#### Supplied text
____________________
Winnipeg – The University of Manitoba has teamed up with Hebrew University of Jerusalem and the Manitoba government to support a new research collaboration to address fetal alcohol spectrum disorder (FASD).

To fund this initiative, the province will provide up to $750,000 from the Manitoba Research and Innovation Fund. During the next five years, the Manitoba government will match funds raised by the Canadian Friends of Hebrew University (CFHU) towards a new Canada-Israel FASD research consortium.

Dr. Abraham Fainsod“We’re thrilled to see research, which began 12 years ago in Dr. Abraham Fainsod’s lab at Hebrew University, now be the focus of this collaboration with University of Manitoba researchers,” said Faith Kaplan, Winnipeg CFHU chapter president.

“FASD is a serious concern in communities around the world and we’re confident our research consortium will improve the understanding of what leads to children being born with it. Such collaboration is completely consistent with Hebrew University’s mission to improve the world.”

Fainsod’s new research suggests that Vitamin A could act almost like an antidote to the effects of alcohol on very early embryos during the critical development of the head and central nervous system – precisely when the most serious effects of FASD start.

“Scientifically, this is a very interesting story,” said Fainsod, a Hebrew University genetics and biochemistry professor. “If we can continue our research, we could do some good.”

The substance under scrutiny will be retinoic acid, a main biological form of Vitamin A and a critical element in cell development and revitalization (hence, why it is used in skin rejuvenating creams).
____________________
#### Dataset excerpts
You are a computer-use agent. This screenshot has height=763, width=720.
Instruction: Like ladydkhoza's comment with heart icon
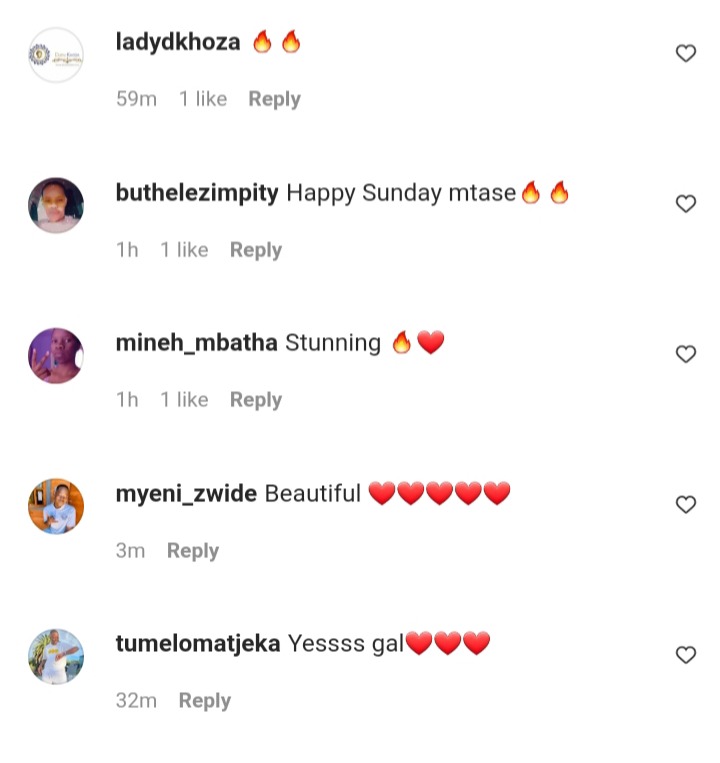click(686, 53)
____________________
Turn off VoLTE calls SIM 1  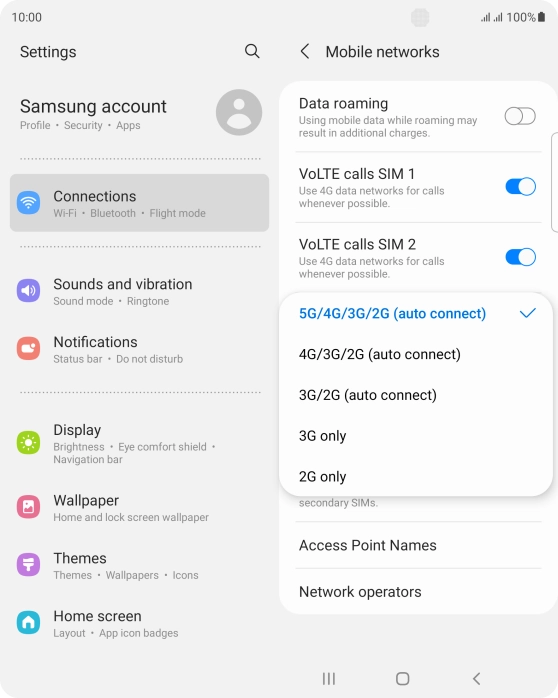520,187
____________________
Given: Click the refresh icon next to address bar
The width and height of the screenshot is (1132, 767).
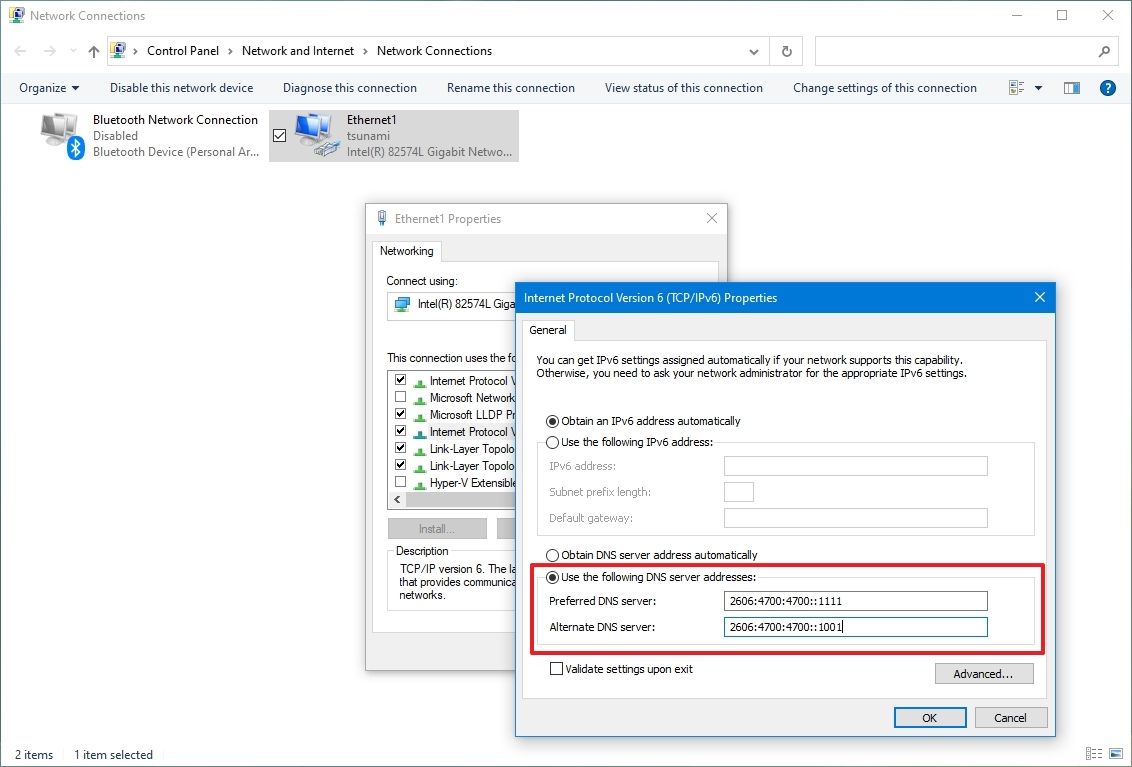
____________________
#### To do
1. Reproduce the passage of the FASD research article starting with "Fainsod’s new research" and going on through "skin rejuvenating creams).".
2. Name the parties that the FASD research article says teamed up to support the new research collaboration.
3. Answer these questions from the FASD research article:
(a) Up to how much will the province provide, and from which fund?
(b) How many years ago did the research begin in Dr. Abraham Fainsod's lab?
(c) What substance will be under scrutiny?

#### Answers to the problems
1.
Fainsod’s new research suggests that Vitamin A could act almost like an antidote to the effects of alcohol on very early embryos during the critical development of the head and central nervous system – precisely when the most serious effects of FASD start.

“Scientifically, this is a very interesting story,” said Fainsod, a Hebrew University genetics and biochemistry professor. “If we can continue our research, we could do some good.”

The substance under scrutiny will be retinoic acid, a main biological form of Vitamin A and a critical element in cell development and revitalization (hence, why it is used in skin rejuvenating creams).

2.
- The University of Manitoba
- Hebrew University of Jerusalem
- The Manitoba government

3.
(a) Up to $750,000, from the Manitoba Research and Innovation Fund.
(b) 12 years ago.
(c) Retinoic acid, a main biological form of Vitamin A.